Nous sommes désormais confrontés à une nouvelle horreur : les soi-disant « points de distribution alimentaire » soutenus par Israël par l'intermédiaire de la Fondation humanitaire de Gaza (GHF). Ces lieux, qui sont censés venir en aide aux Palestiniens affamés, sont devenus des champs de tir. Les attaques contre ces sites génèrent un afflux quotidien de blessés, les forces israéliennes ouvrant le feu sur les civils qui se rassemblent pour recevoir de la nourriture.
En juillet 2025, les équipes de MSF à Gaza ont soigné des centaines de patients en traumatologie, un nombre qui a atteint les niveaux les plus élevés jamais enregistrés dans la bande de Gaza. Parmi eux, 1 200 personnes ont été hospitalisées en une semaine seulement à la fin du mois de juillet, en augmentation significative par rapport au mois de juin. L'OMS a fait état de 13 500 blessés à Gaza en juillet, un chiffre supérieur à tout ce que nous avons connu depuis les trois premiers mois de la guerre en 2023.
Certaines cliniques de MSF ferment actuellement leurs portes à 9h30 en raison de la surcapacité, après avoir soigné plus de 200 personnes en quelques heures seulement. Ces patients ne représentent qu'une fraction du nombre de personnes qui ont besoin de soins médicaux. Nos équipes doivent limiter le nombre de patients qu'elles voient chaque jour, car sans fournitures médicales, lits ou personnel supplémentaires, nous ne pouvons tout simplement pas fournir des soins adéquats à davantage de personnes. Beaucoup meurent avant de pouvoir nous rejoindre. D'autres gisent pendant des heures dans des salles d'urgence surpeuplées et dans des couloirs bondés. Des blessures qui pourraient être soignées ailleurs sont ici synonymes de condamnation à mort.
Nous voyons des amputations, des plaies infectées béantes, des os brisés et des artères déchirées. Des blessures qui nécessitent une intervention chirurgicale urgente et des soins intensifs. Mais ces services qui sauvent des vies sont en train de s'effondrer. Dans les hôpitaux qui restent ouverts à Gaza, il n'y a pas assez d'analgésiques, d'anesthésiants, d'antibiotiques, de fixateurs externes pour les fractures ou d'instruments chirurgicaux.

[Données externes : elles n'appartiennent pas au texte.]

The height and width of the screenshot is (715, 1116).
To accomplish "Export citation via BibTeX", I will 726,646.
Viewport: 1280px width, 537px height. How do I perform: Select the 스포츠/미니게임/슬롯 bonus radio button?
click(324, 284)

Tous les hôpitaux sont débordés. Les installations de MSF fonctionnent à plus de 100 % de leur capacité, tandis que certains hôpitaux du ministère de la Santé ont atteint plus de 200 %, notamment l'hôpital Al-Shifa. Les listes d'attente pour les opérations chirurgicales sont si longues que souvent, les patients meurent avant que nous n’ayons pu les opérer.

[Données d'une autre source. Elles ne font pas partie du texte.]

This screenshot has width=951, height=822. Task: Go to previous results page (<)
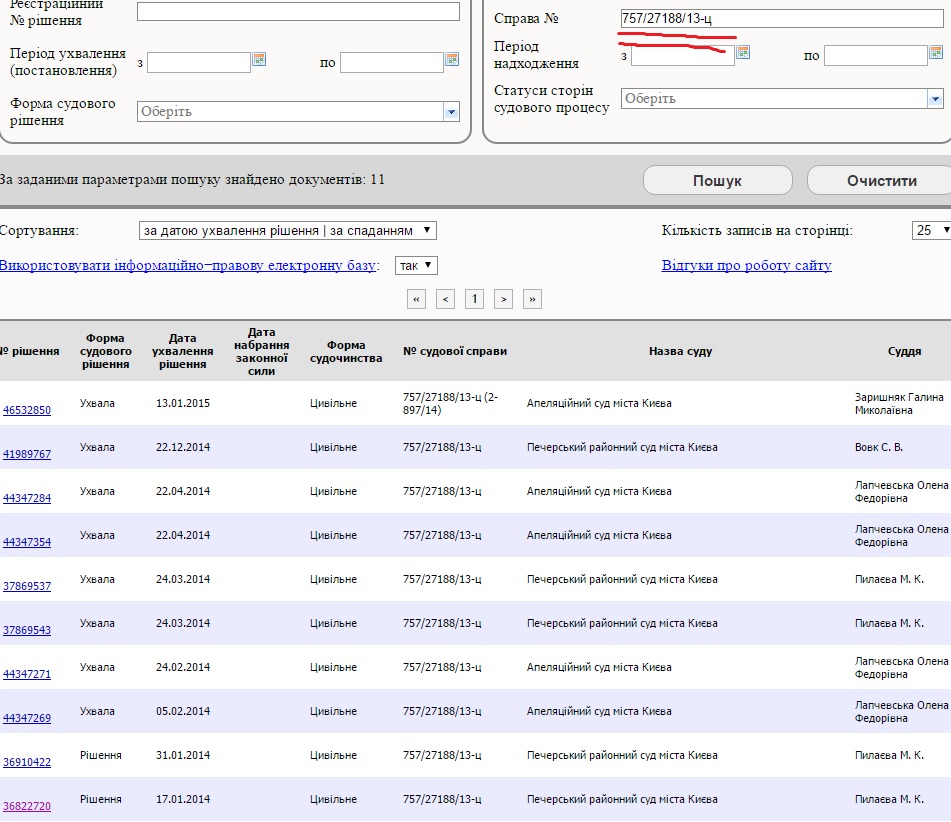pyautogui.click(x=446, y=298)
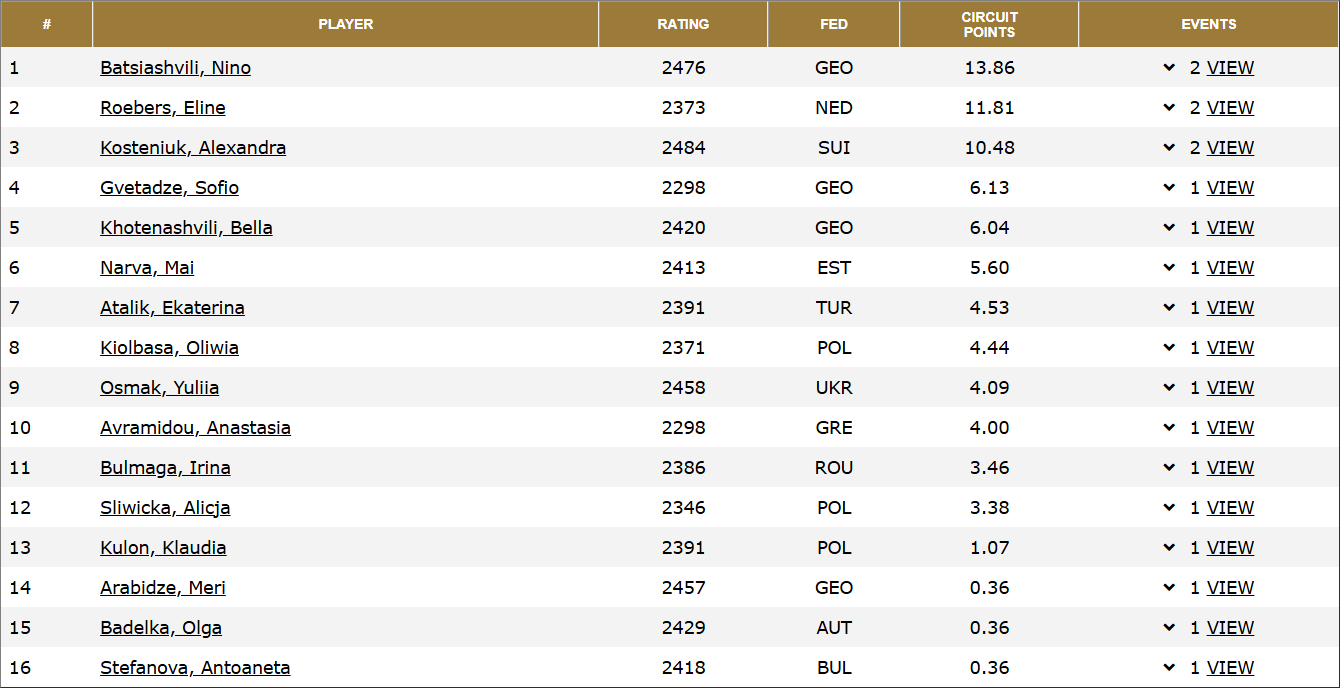The image size is (1340, 688).
Task: Open Kiolbasa, Oliwia's player profile
Action: [169, 347]
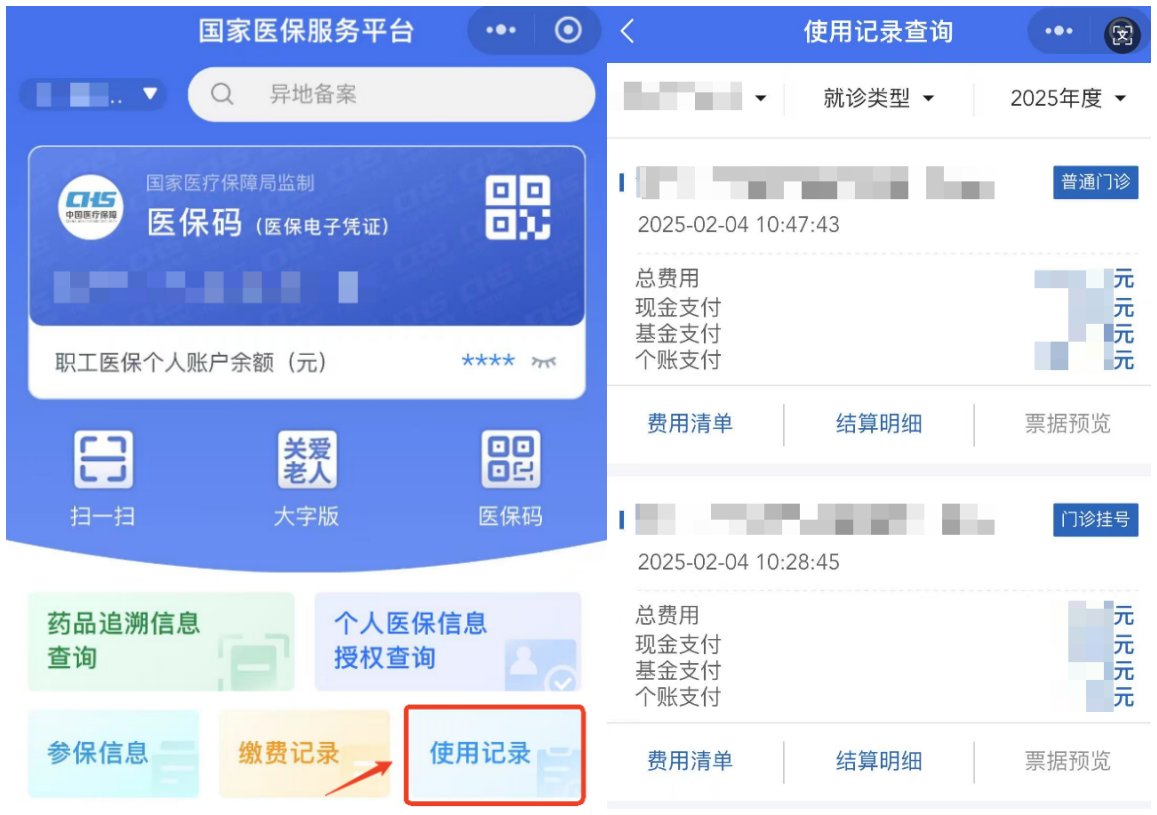
Task: View 结算明细 of the 门诊挂号 record
Action: tap(879, 760)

La faim est une autre menace, car les médecins travaillent 24 heures sur 24 avec un seul repas par jour. Les patients brûlés, fracturés ou gravement blessés reçoivent des repas insuffisants et pauvres en nutriments. Sans protéines ni calories en quantité suffisante, les os ne se ressoudent pas, les brûlures ne guérissent pas et les infections se propagent.
Avant le 7 octobre 2023, le système de santé de Gaza était déjà fragile. Aujourd'hui, il survit à peine, submergé par le nombre massif de patients, l'effondrement des chaînes d'approvisionnement, l'aggravation de la famine et les attaques visant les civils. Les décès qui pourraient être évités et les handicaps permanents sont notre réalité quotidienne. Dans le même temps, selon l'OMS, au moins 14 500 personnes ont besoin d'être évacuées en urgence pour recevoir des soins médicaux spécialisés qu'elles ne peuvent pas recevoir à Gaza, car il n'y a pas de services disponibles. Au lieu de faciliter ces évacuations, les autorités israéliennes les bloquent ou les retardent arbitrairement.
Pour la 675e fois depuis le début de cette guerre, je le répète : sans un cessez-le-feu immédiat, sans un accès médical et humanitaire durable, il ne restera plus rien à sauver. Ni les hôpitaux. Ni les patients. Ni l'avenir.